A judge of the public law courts of the State of São Paulo concluded that a dispute arising out of a turn-key agreement entered into by a State-owned company and several construction companies for the construction of a new underground line in the city of São Paulo should not have been referred to arbitration.

The dispute between the Companhia do Metropolitano de São Paulo (“Metrô”) and the Consórcio Via Amarela (a consortium of Brazilian construction companies) arose after the constructors decided to change the tunneling methodology employed in the construction of the new underground line and sought compensation from Metrô for the additional costs incurred. After a dispute board recommended Metrô to compensate the Consórcio, the matter was referred to arbitration under the ICC Rules. In a partial award rendered in 2009, the ICC tribunal held Metrô responsible for the additional costs, with quantum to be fixed in a second award on the basis of an independent expert report. The disputing parties, however, did not agree on the scope of expert evidence to be produced. According to the Consórcio, the expert report should be limited to the assessment of the expenses incurred by the constructors in the new tunneling methodology. Metrô, on the other hand, argued that the expert report should determine whether the additional costs incurred by the Consórcio comply with market prices.

After the tribunal decided in favor of the Consórcio, Metrô filed a writ of mandamus to the public law courts of the State of São Paulo seeking an order compelling the ICC tribunal to broaden the scope of the expert evidence. An interim measure was granted, but the Court of Appeals of the State of São Paulo provisionally suspended its effects on grounds that the disputing parties would incur in significant costs if the tribunal-appointed expert had to assess the market prices of the new tunneling methodology.

In a subsequent ruling, however, the judge of the public law courts concluded that the matter should not have been referred to arbitration. According to the decision, while State-owned companies are not prevented from submitting disputes to arbitration, the dispute between Metrô and Consórcio arises out of a public contract, which therefore involves inalienable (non-waivable) rights (“direitos indisponíveis”), and, therefore, it falls outside the requirements set forth in the Brazilian Arbitration Law. In its writ of mandamus, Metrô does not challenge the validity of the arbitration clause or the jurisdiction of the ICC tribunal and, thus, the writ of mandamus could not be used to set aside the partial award or granted to prevent the ICC tribunal from rendering the final award. Nevertheless, the judge of the public law courts decided to report the case to the Public Prosecutor’s office of the State of São Paulo.

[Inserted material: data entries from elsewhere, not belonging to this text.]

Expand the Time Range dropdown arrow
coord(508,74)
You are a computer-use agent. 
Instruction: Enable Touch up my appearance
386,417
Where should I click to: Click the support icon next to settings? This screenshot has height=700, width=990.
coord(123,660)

While this decision does not have immediate practical effects for the case, it raises some relevant issues concerning the arbitrability of disputes arising out of public contracts in Brazil.

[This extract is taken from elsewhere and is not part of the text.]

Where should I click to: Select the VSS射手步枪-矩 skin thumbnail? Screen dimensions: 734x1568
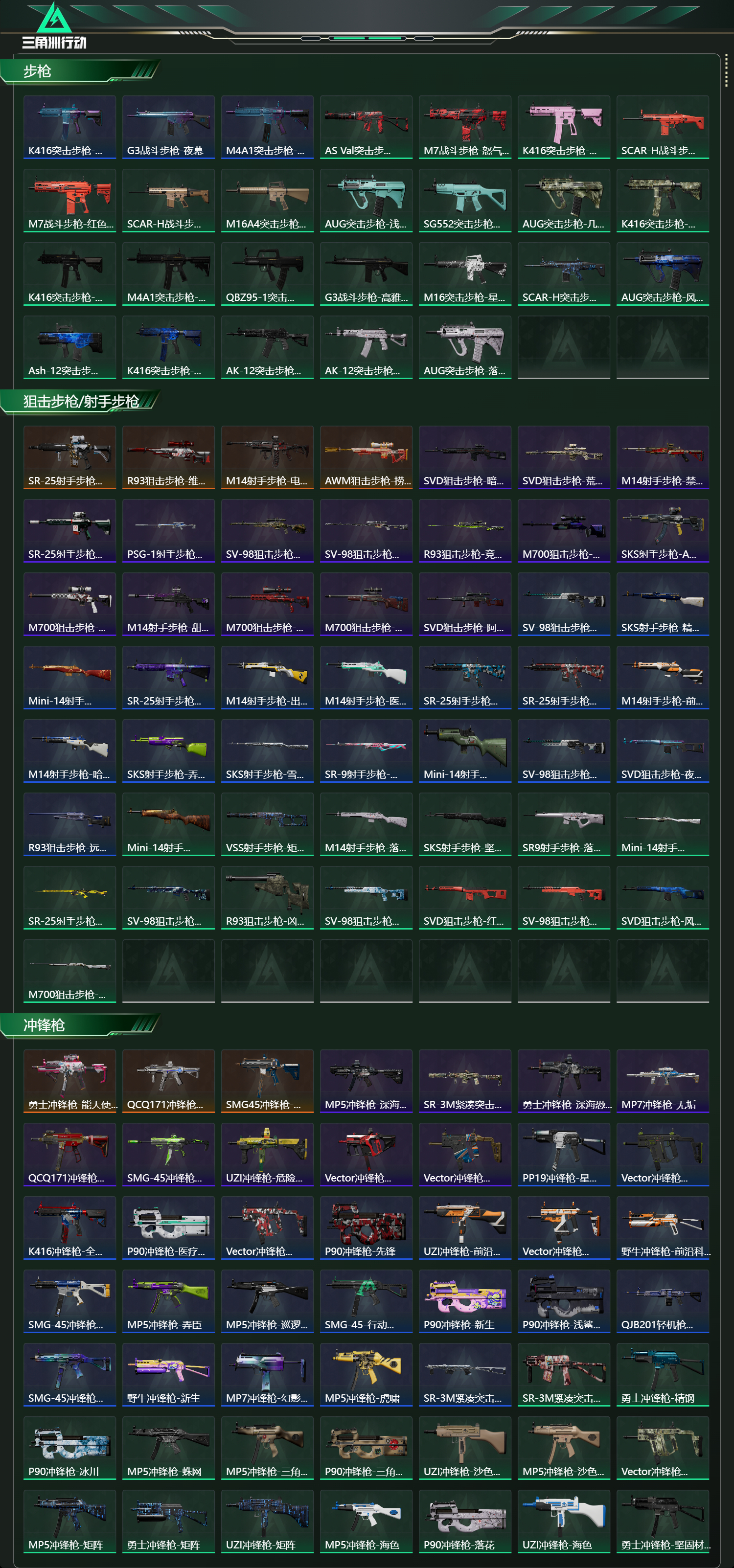[x=267, y=824]
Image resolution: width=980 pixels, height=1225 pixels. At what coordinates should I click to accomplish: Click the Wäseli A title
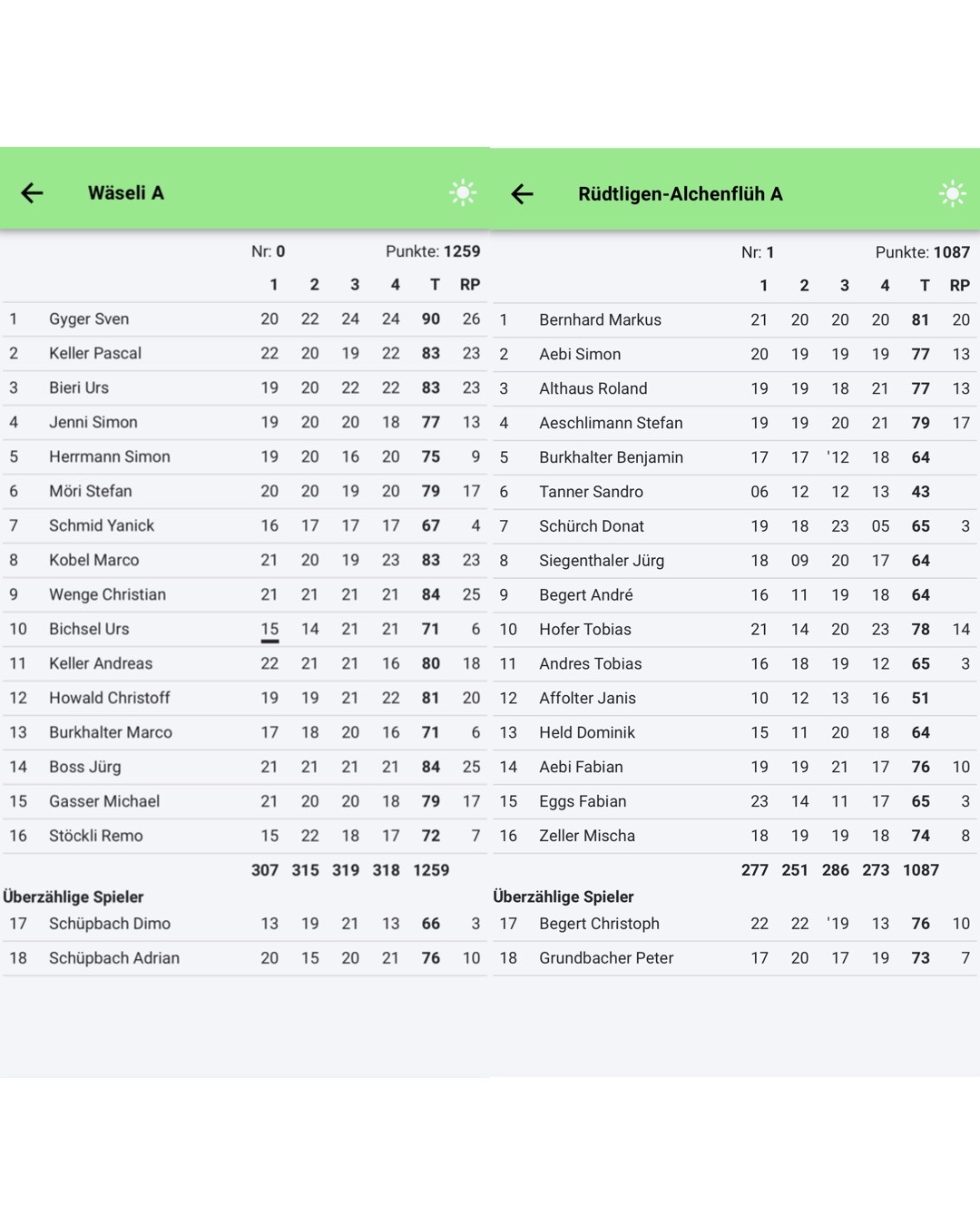126,192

In 2005, the Brazilian Superior Court of Justice decided that State-owned companies are not prevented from entering into arbitration clauses and submitting their disputes to arbitration. The Court pointed out, however, that the dispute may only be submitted to arbitration if it arises out of a contract in which the State-owned company is carrying out an economic activity in the private sphere; if the State-owned company enters into a contract in the exercise of public authority rights and duties — such as in the turn-key agreement entered into by Metrô and the Consórcio —, the dispute is not arbitrable.

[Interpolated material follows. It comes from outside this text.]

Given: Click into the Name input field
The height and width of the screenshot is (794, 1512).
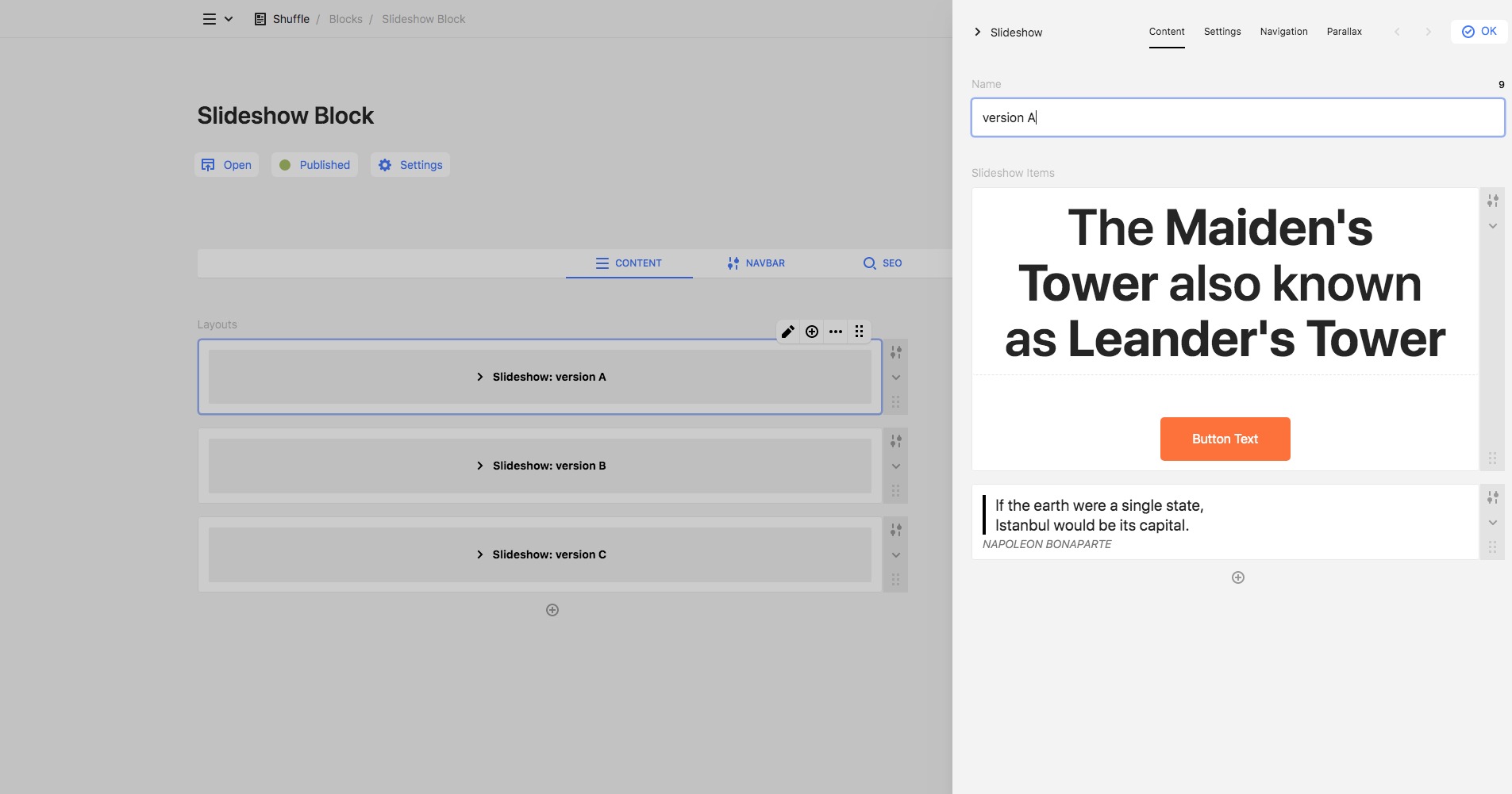Looking at the screenshot, I should pyautogui.click(x=1237, y=118).

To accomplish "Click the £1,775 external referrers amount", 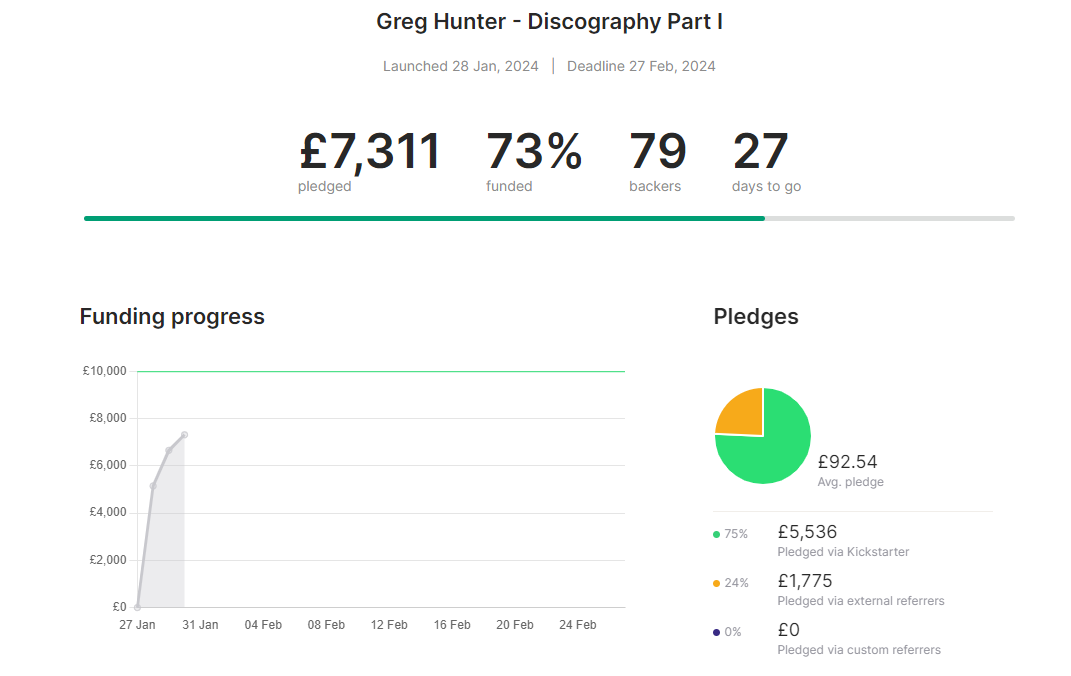I will pos(805,581).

The fact, however, that a State entity is exercising acts of a public authority does not mean that disputes arising out of public contracts may not be, by definition, subject to arbitration. While public contracts involve certain rights which may not be waived by public authorities, there are other matters which are subject to negotiation and compromise. The Brazilian Law on Government Procurement and Public Contracts (“Lei No. 8.666”) provides, for instance, that the parties to a public contract may enter into an agreement and modify the original public contract in order for the economic equilibrium (“equilíbrio econômico-financeiro”) of the contract to be maintained. In such cases, the public authority is allowed to negotiate and reach a compromise and, thus, waive its rights. One could argue, accordingly, that, despite the fact that the public contract involves the exercise of a public authority, the dispute is arbitrable.

It is uncertain whether the partial award rendered in the dispute between Metrô and the Consórcio will be challenged on grounds that the matter is not arbitrable. Nevertheless, the decision of the judge of the public law courts of the State of São Paulo reveals the problems concerning the use of arbitration for the settlement of public contract disputes in Brazil.